Kaç yaşına geldiğini aynalardan
ve nüfus kağıdından değil, arkadaşlarının çocuklarının okula başlamasıyla
anlayan birisiyim. ‘Ben bu kızanın anası babasıyla belimde simit denize girip
tükürme yarışması yapalı kaç sene oldu ki bu şimdi gelmiş bana okulda sevdiği
kızı anlatıyor?’ diye düşünmeye başlayınca gözlerimde bir takım dolmalar,
burnumun direğinde sızlamalar gözlüyorum. Bir de bazısı o kadar cin gibi oluyor
ki insanın aklı almıyor. Annesinden, babasından ve dahi bütün sülalesinden daha
mantıklı (bilmişlik değil ama kastım asla) konuşan beş yaşındaki bir çocuk
görünce mutluluktan parmak uçlarım uyuşuyor resmen.

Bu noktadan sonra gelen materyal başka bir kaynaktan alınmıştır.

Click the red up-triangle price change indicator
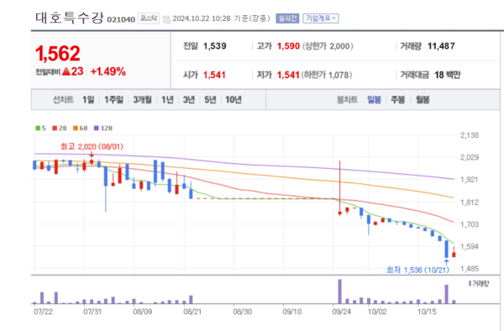The image size is (504, 331). [66, 71]
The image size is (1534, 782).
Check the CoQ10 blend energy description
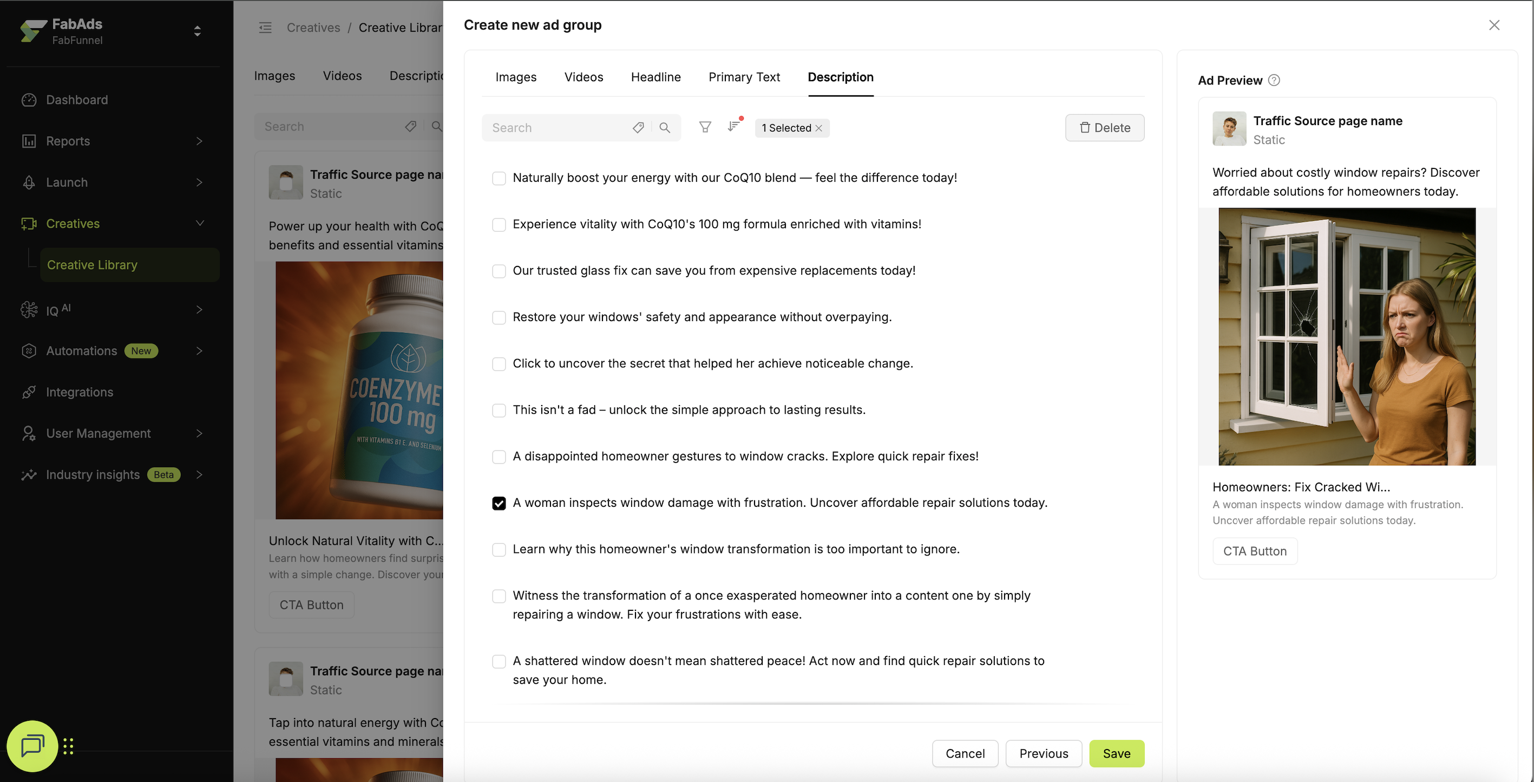499,178
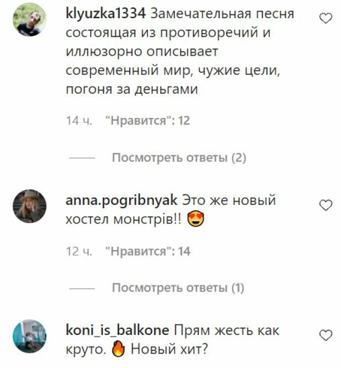The height and width of the screenshot is (368, 341).
Task: Open klyuzka1334's profile picture
Action: coord(30,19)
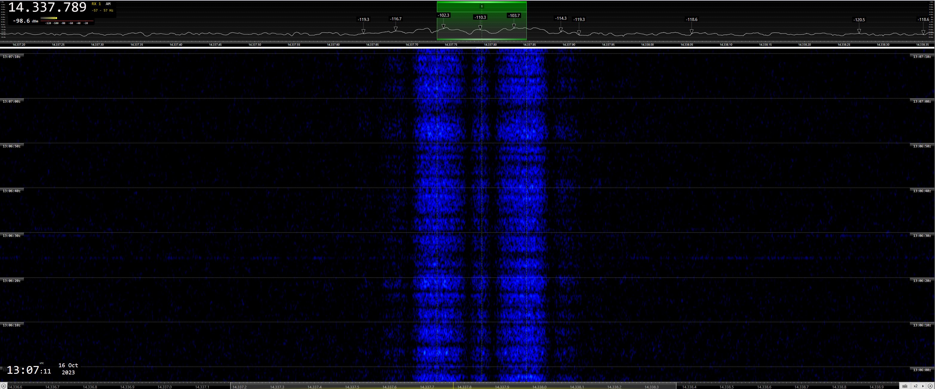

Üstüne bir de öyle de bir bölgede
yaşıyoruz ki, çocuklara sadece bakmak bile hüzün veriyor insana. ‘Dert tasa
gelmesin başına, kötü insanlarla karşılaşma hiç’ diye ağzımız mırıl mırıl
sürekli, hepimiz her yaşta anneanneye, babaanneye döndük resmen. Çünkü çocuk
önemli. Çünkü çocuk ‘Dikkat, kırılır’. Çocuklarla ilgili her konunun olduğu
gibi, ekran konusu da aşırı hassas. Onları televizyonda görmek bazen şahane ama
maalesef bazen de ‘RTÜK yok mu? Anası babası nasıl izin vermişler bu
kepazeliğe?’ eşiğinde ve üstelik iki taraf arasındaki çizgi çok ince
olabiliyor.
Bu sebepten, Güldüy Güldüy Show’u
da ilk duyduğumda hafif bir irkilmiş, izleyeceklerime karşı bir miktar temkinli
olmaya karar vermiştim. Ama programın ilk bölümünü görmemle beraber bütün
endişem yerini şahane bir sevince bıraktı. Çocuklar öyle harika, o kadar oldukları
gibi olmalarına izin verilmiş ve yaşlarına hiç uzaklaştırılmadan, üzerlerine
zerrece bilmişlik veya büyümüş de küçülmüşlük atılmadan karşımızdaydılar ki,
hayran olmaktan kendimi alamadım. Nasıl kodlanmışsak yaşından büyük laflar
iteklenmiş, izleyiciyi ağlatmaya şartlandırılmış çocuklara, Güldüy Güldüy’dekiler
bulutlardan şekil seçmek gibi ferah geldi. Onların ışıltılarından ben oturduğum
yerde umutla doldum, hayat onları izlerken bayram oldu. Bu kadar güzel çocuğu
bu kadar sadelik ve doğallıkla bir araya getiren ve çalıştıran ekibe, ve sunucu
olarak da gördüğümüz Ezo Sunal’ın ellerine bin sağlık. İzlemeyen varsa acele
koşsun izlesin, yaşama sevinci garanti. İyi seyirler.